P/1 – Antes de a gente chegar nessa parte, eu queria voltar lá para o começo do curso. Como que os seus pais receberem essa notícia dessa escolha por Medicina? Quais eram as sensações que seus pais tinham?
R – Claro que eu não lembro detalhes, mas eles ficaram felizes da vida, principalmente pelo fato de ter entrado da Faculdade de Medicina, que era uma. Só tinha Faculdade de Medicina. Tinha a Escola Paulista, que estava começando, e posteriormente começou a Santa Casa. Ficaram felizes da vida, morava longe, eu morava em Santa Teresinha, estudava. A Faculdade de Medicina era aqui na Doutor Arnaldo, em Pinheiros. Para movimentar, era difícil, porque você tinha que tomar bonde, naquela época. O bonde ia até o Largo São Bento, ou a pé. Bem trabalhoso. Tanto é que algumas ocasiões, quando o curso ficou muito apertado, a gente até morava nuns casebres, nuns buracos, vamos dizer assim, ali perto da faculdade. Porque, senão, não dava. Trânsito e a movimentação também. Eram muitas horas de locomoção. Para ganhar tempo.
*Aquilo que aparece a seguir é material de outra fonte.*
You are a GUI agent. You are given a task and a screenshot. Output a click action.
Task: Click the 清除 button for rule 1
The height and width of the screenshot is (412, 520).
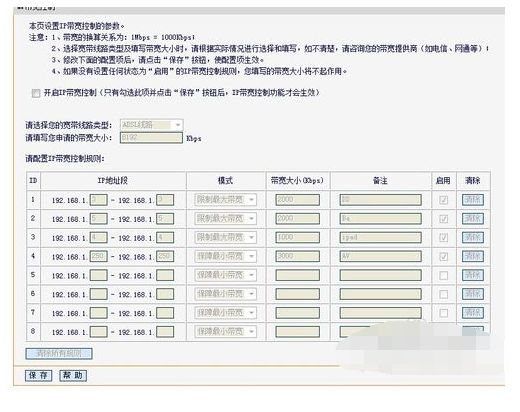tap(473, 200)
P/1 – E como foi a comemoração quando o senhor soube que tinha passado em Medicina?
R – Faz o curso e pronto. Faz o curso e acabou.
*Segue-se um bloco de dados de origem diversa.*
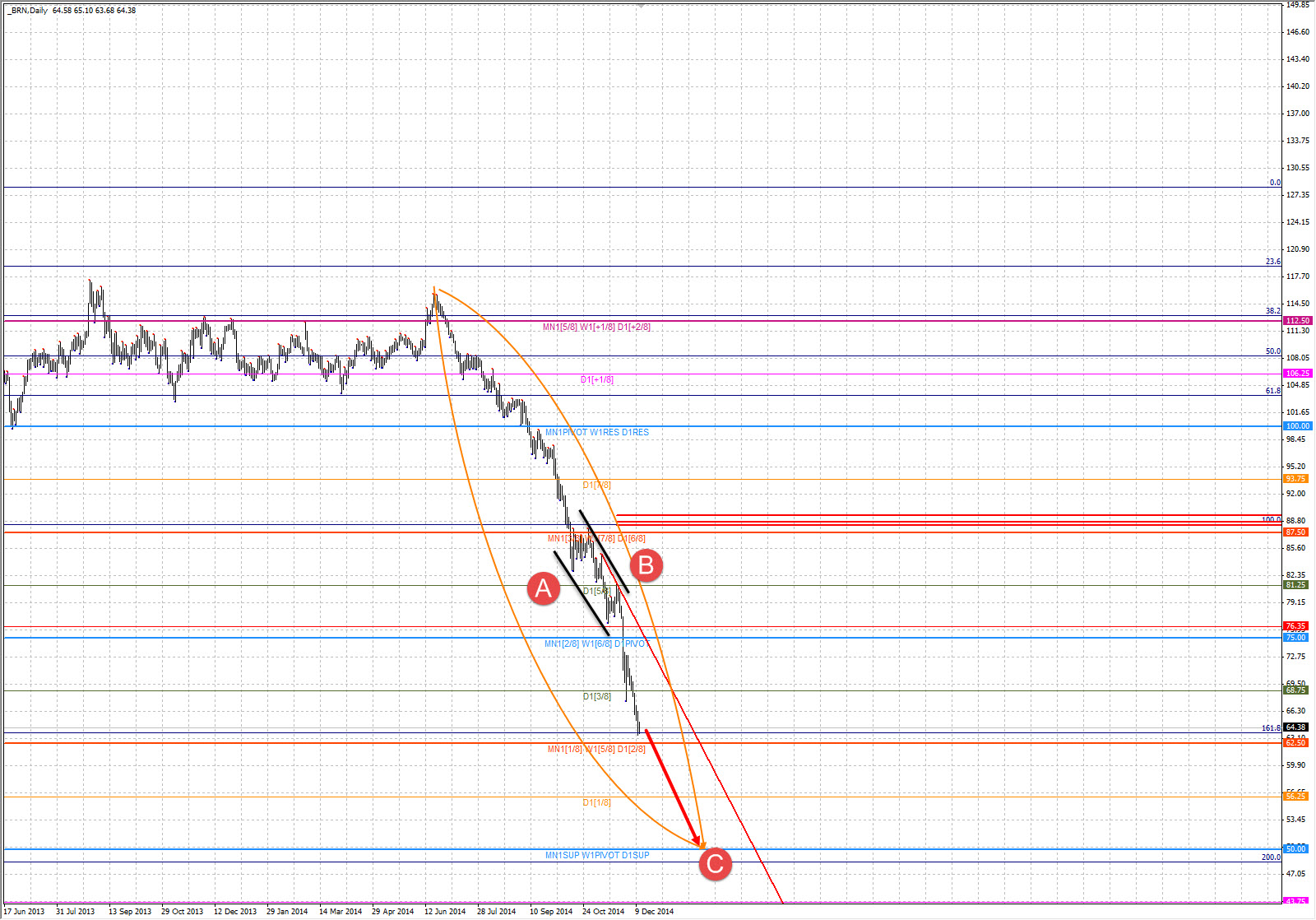
Task: Select the red circle marker C
Action: pyautogui.click(x=715, y=864)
P/1 – Mas como o senhor ficou sabendo que tinha passado?
R – Saía no jornal. Uma listinha no jornal saía. Eu não me lembro qual jornal que era, mas saía a listinha lá. E eu passei lá no fim, 67°, para 80 vagas.
P/1 – E o senhor se lembra desse dia, como foi receber o jornal e ver? O senhor consegue contar desse dia?
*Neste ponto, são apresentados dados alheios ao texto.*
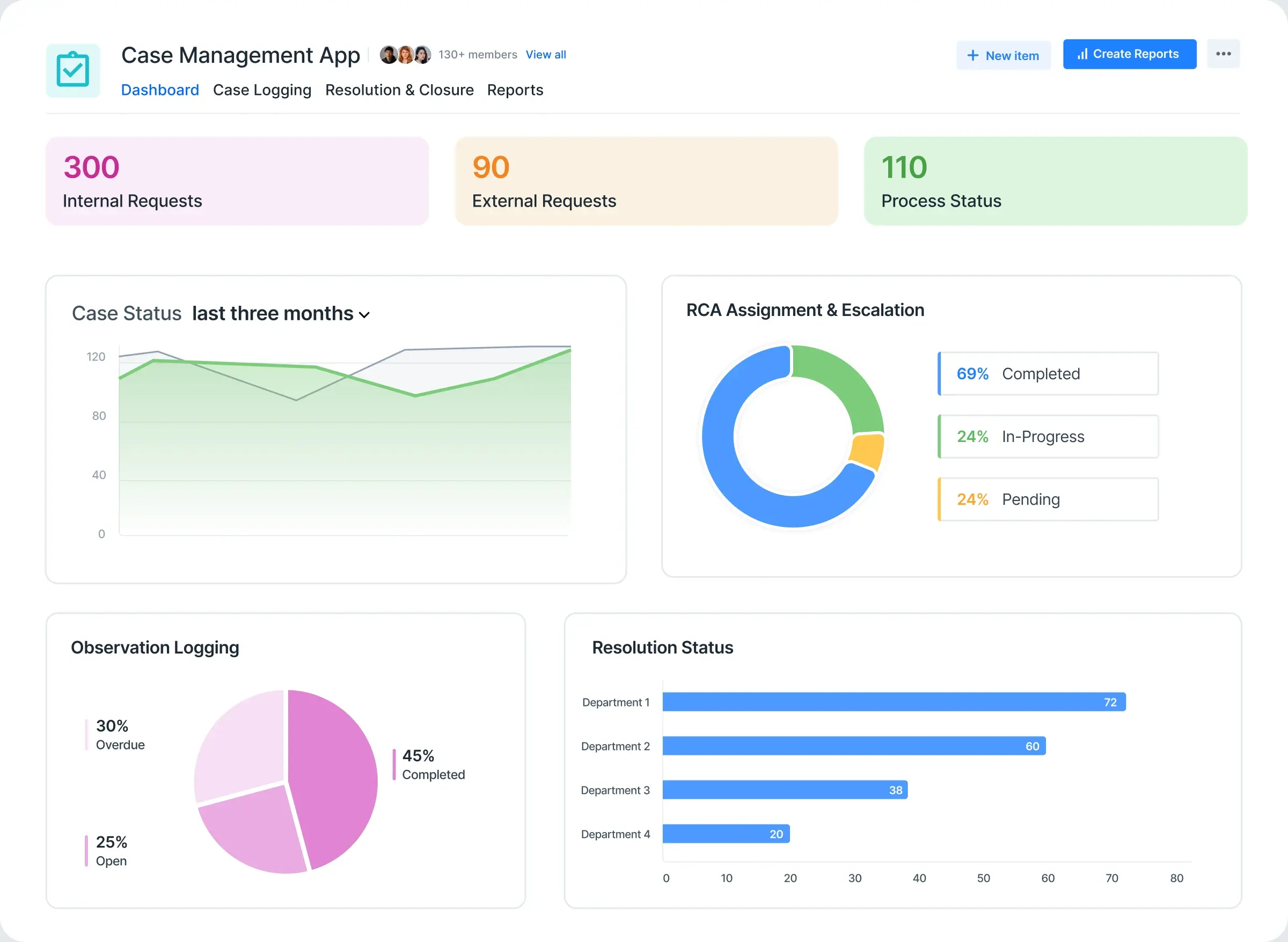Image resolution: width=1288 pixels, height=942 pixels.
Task: Open the Case Status period selector text
Action: (x=273, y=314)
R – Sabe o que é, filhote? Naquela época, era uma coisa do dia a dia. Não era como entrar na faculdade, sai, alegria, sai, festeja. Não, era do dia a dia, tua obrigação, vai fazendo aí e acabou. Não tinha. Você tinha que começar a calcular como ia ser tua evolução lá, de trabalho, de frequência etc. Naquela época, meu pai era chofer de táxi, então, algumas vezes ele facilitou até, que existia um táxi que ia, não da Praça Patriarca, do Mappin, em frente ao Teatro Municipal, ia pela Teodoro Sampaio etc. Chamava-se lotação. Naquela época, várias pessoas iam no mesmo táxi até o bairro. Então, isso facilitou algumas vezes quando tinha que pegar o táxi. Pegar carona.
P/1 – E o senhor se lembra das primeiras aulas?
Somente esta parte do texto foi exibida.